In 1855, Edward Burne-Jones and William Morris, student friends at Oxford, decided to abandon their theological studies and become artists. They turned for guidance to Dante Gabriel Rossetti, a leader of the Pre-Raphaelite Brotherhood, which was a group of English painters, poets, and critics who rejected the mechanistic approach of the artists who succeeded Raphael and Michelangelo.

Over the past century, the Metropolitan Museum of Art in New York City has assembled a modest, yet varied and surprisingly cohesive group of objects representing the accomplishments of this extraordinary trio and their circle.

Webb Cabinet "The Backgammon Players"

The Pre-Raphaelite Legacy: British Art and Design features approximately 30 objects from across the museum including paintings, drawings, furniture, textiles, stained glass, and illustrated books highlighting this key period when the Pre-Raphaelite vision was adapted and transformed. Select loans from private collections also enhance the presentation.
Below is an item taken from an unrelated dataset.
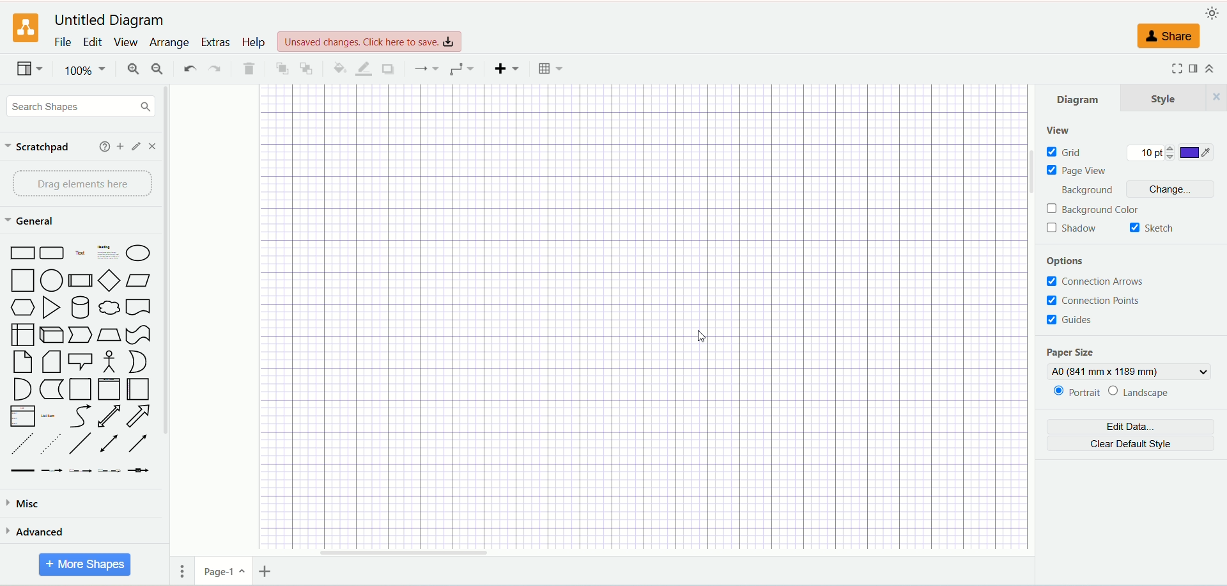  What do you see at coordinates (1213, 13) in the screenshot?
I see `appearance` at bounding box center [1213, 13].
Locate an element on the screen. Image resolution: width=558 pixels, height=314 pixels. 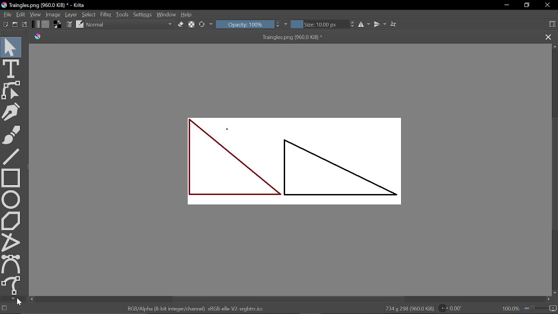
Choose workspace is located at coordinates (552, 24).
Burne Jones' Angeli Laudantes

The group was said to have galvanized British painting by rejecting academic convention and sought to emulate the vividness and sincerity of art from before the time of Raphael. They were renowned for their intensity, productivity and duration, and stimulated fresh goals and styles that defined the second wave of Pre-Raphaelite art from the 1860s through the 1890s.

Burne Jones' "The Love Song"

Works by Burne-Jones anchor the exhibition, including his masterpiece The Love Song (1868–77), the Metropolitan Museum’s sole major Pre-Raphaelite painting. An early painted cabinet from 1861 and a late tapestry from 1898, both products of Burne-Jones’s long, fruitful collaboration with Morris are also on display, along with supporting works by artists ranging from Ford Madox Brown to Aubrey Beardsley and Julia Margaret Cameron, revealing the enduring impact of Pre-Raphaelite ideals as they were taken up by others and developed across a range of media.

The exhibition is on view in the Robert Lehman Wing, Gallery 955 on the main floor through October 26.